« Nanterre avant l’orage » : une hétérotopie ?

Avant les flammes et les voitures incendiées, avant les débats télévisés et les certitudes assénées depuis les plateaux, il y avait une ville. Il y avait des habitants, des associations, des schémas existentiels souvent contrariés. Avec Nanterre avant l’orage, Feurat Alani et Ulysse Gry remontent le cours des événements pour retrouver ce que l’actualité avait englouti : la vie elle-même.

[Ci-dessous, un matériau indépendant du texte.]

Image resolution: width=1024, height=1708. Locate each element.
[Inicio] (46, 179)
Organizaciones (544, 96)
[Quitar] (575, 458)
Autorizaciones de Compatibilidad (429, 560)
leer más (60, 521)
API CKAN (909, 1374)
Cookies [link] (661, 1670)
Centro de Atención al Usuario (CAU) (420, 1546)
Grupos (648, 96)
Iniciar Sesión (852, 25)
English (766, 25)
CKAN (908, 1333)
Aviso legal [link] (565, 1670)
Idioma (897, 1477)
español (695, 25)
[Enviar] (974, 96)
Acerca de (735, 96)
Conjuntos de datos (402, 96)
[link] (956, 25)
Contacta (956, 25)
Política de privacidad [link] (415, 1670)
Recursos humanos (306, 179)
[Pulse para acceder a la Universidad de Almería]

Le point de départ est connu. Le 27 juin 2023, la mort de Nahel bouleverse Nanterre et déclenche une vague d’émeutes qui embrase le pays. Les images circulent à une vitesse vertigineuse. Les flammes deviennent le langage dominant. La cité Pablo Picasso, déjà familière des discours anxieux et des représentations caricaturales, se retrouve une nouvelle fois réduite à sa dimension la plus spectaculaire. C’est précisément contre cette simplification que se construit l’album.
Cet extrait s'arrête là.